I don't even know if I want to go back into a startup, because the company is a startup. I mean, do I have the energy for that now, what with my writing, but if it means the chance to work with my friend, I think I need to follow up on it. Even it doesn't pan out, I could use the interviewing practice and the excuse to get my resume roadtested.

The job would be in downtown San Francisco, a block away from where I work now and I would be doing more analytical work which I really, reallly like and excel at.
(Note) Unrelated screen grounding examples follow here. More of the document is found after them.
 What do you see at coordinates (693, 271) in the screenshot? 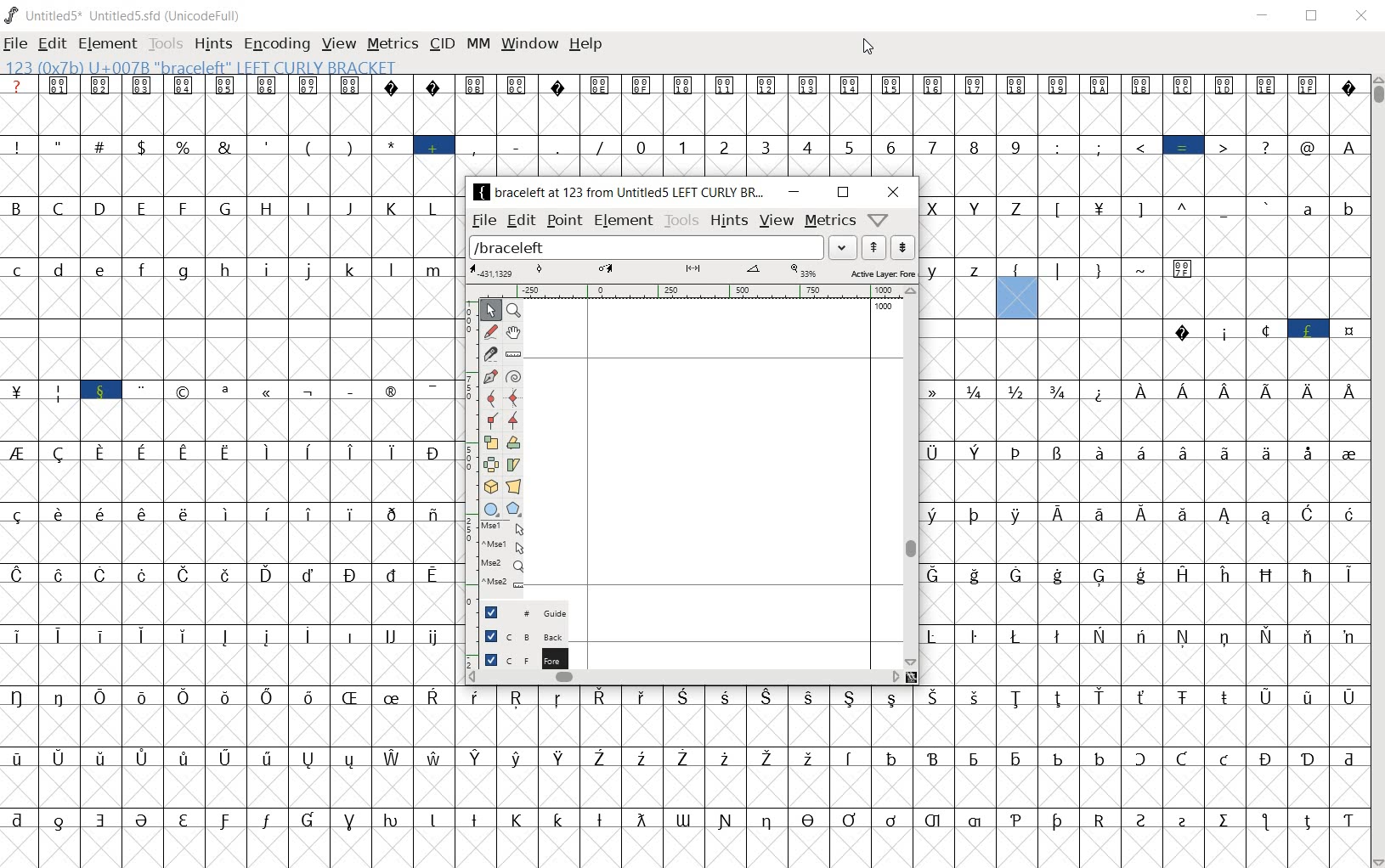
I see `active layer: fore` at bounding box center [693, 271]. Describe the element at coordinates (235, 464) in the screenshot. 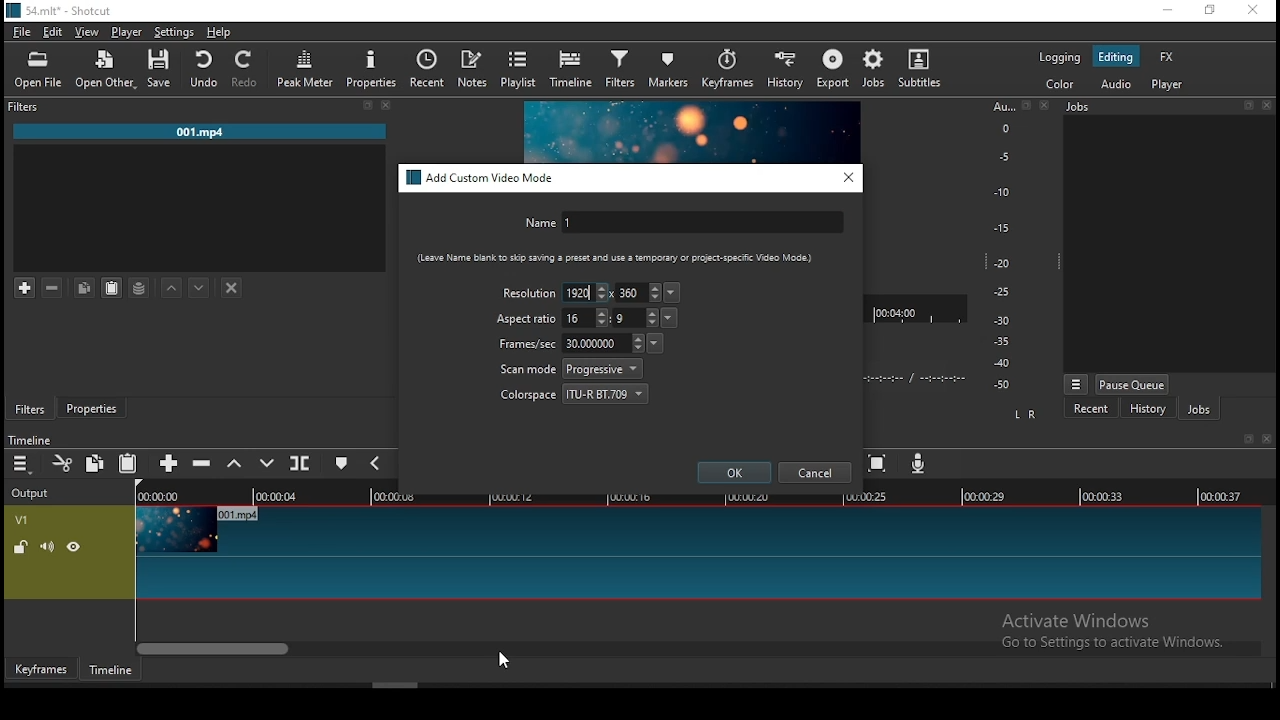

I see `lift` at that location. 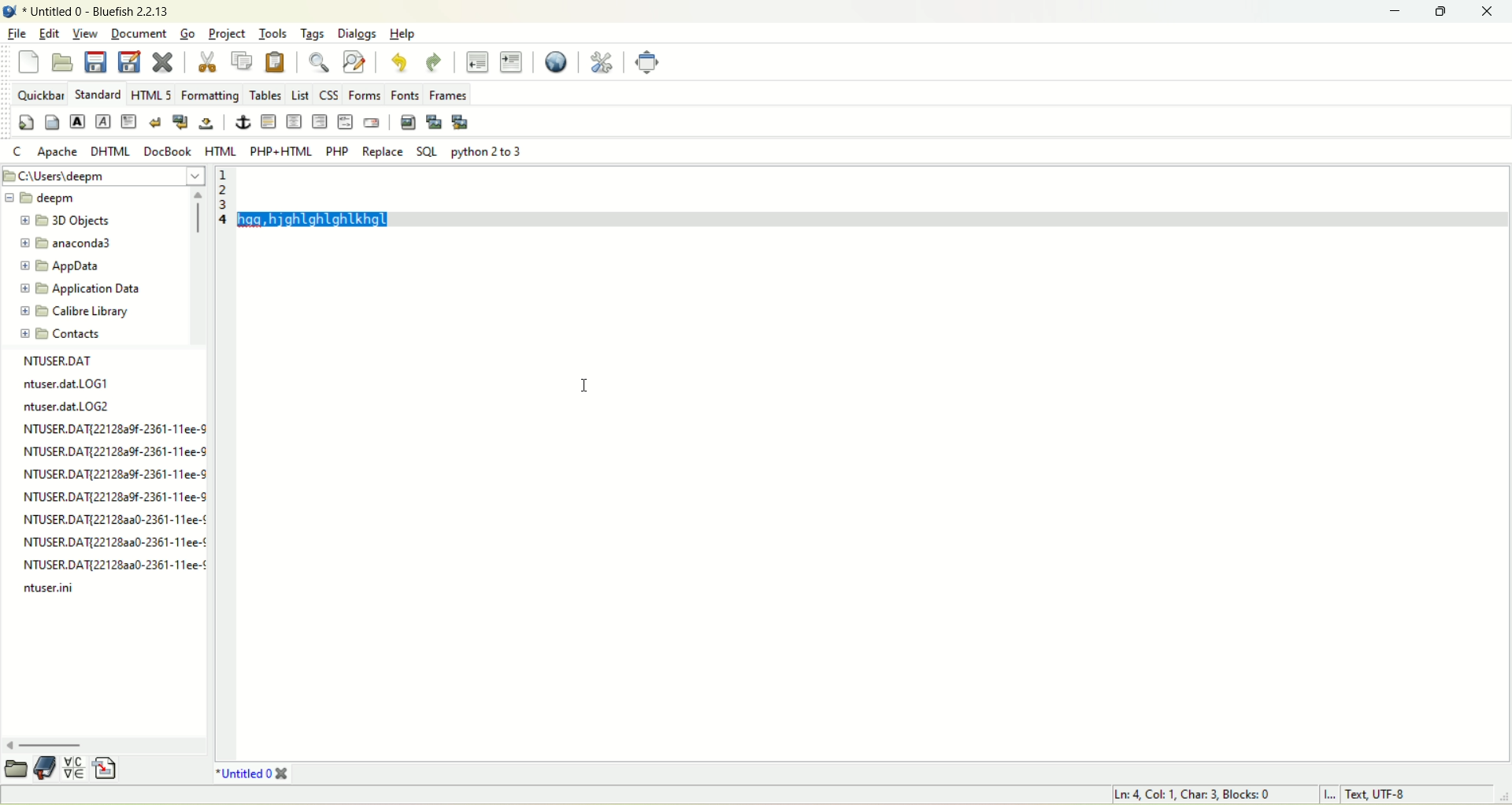 I want to click on paragraph, so click(x=129, y=121). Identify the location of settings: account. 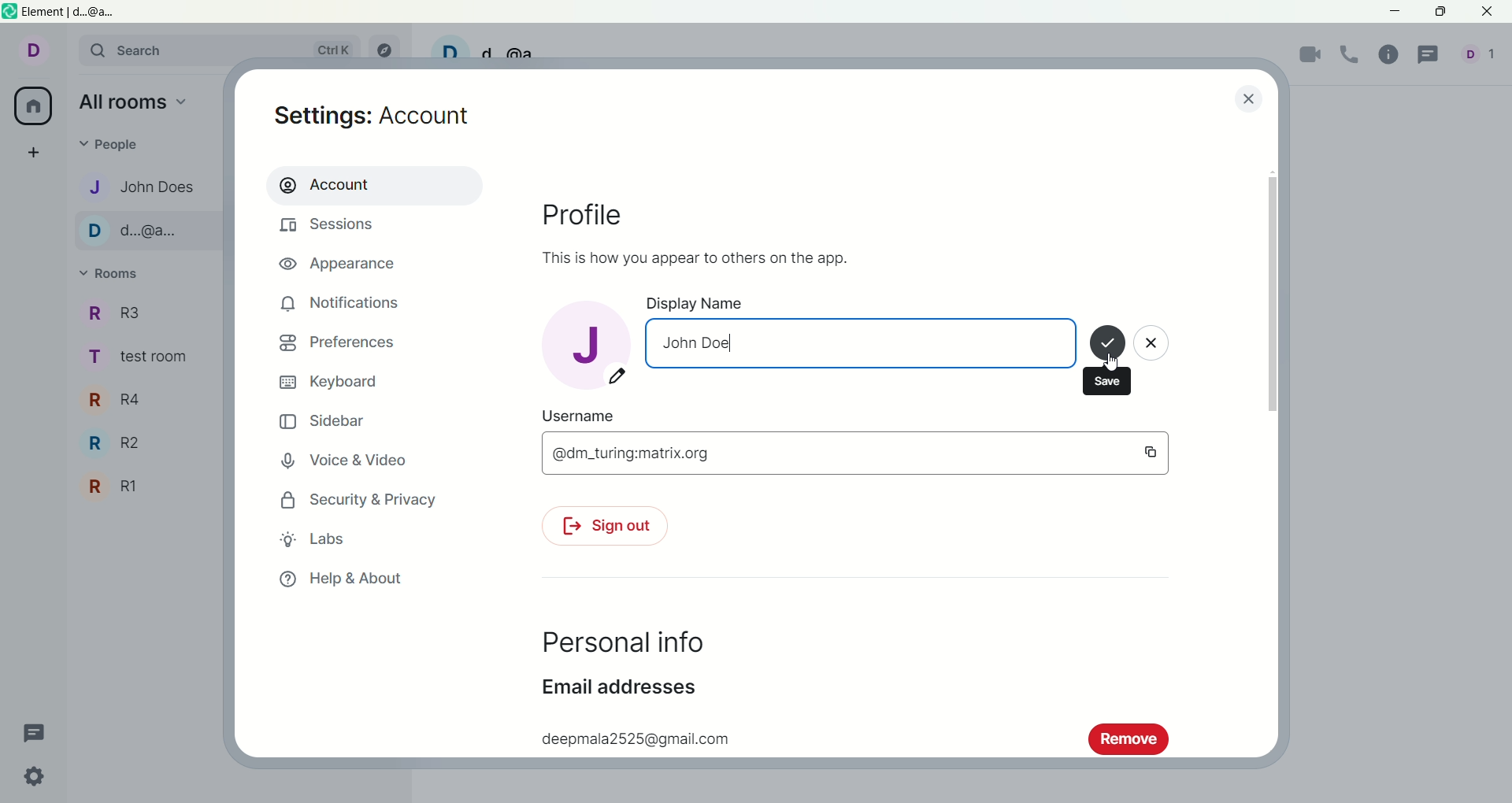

I would only take it if the job was a good fit and the pay was comparable or better. But I'm thinking any job would be great for me now because I am so not feeling very appreciated at my current job. I'll have to pray about what to do with this opportunity that has suddenly fallen into my lap. I really, really love my boss but if I don't fit in and I don't feel appreciated, even having the best boss in the world is never going to be enough.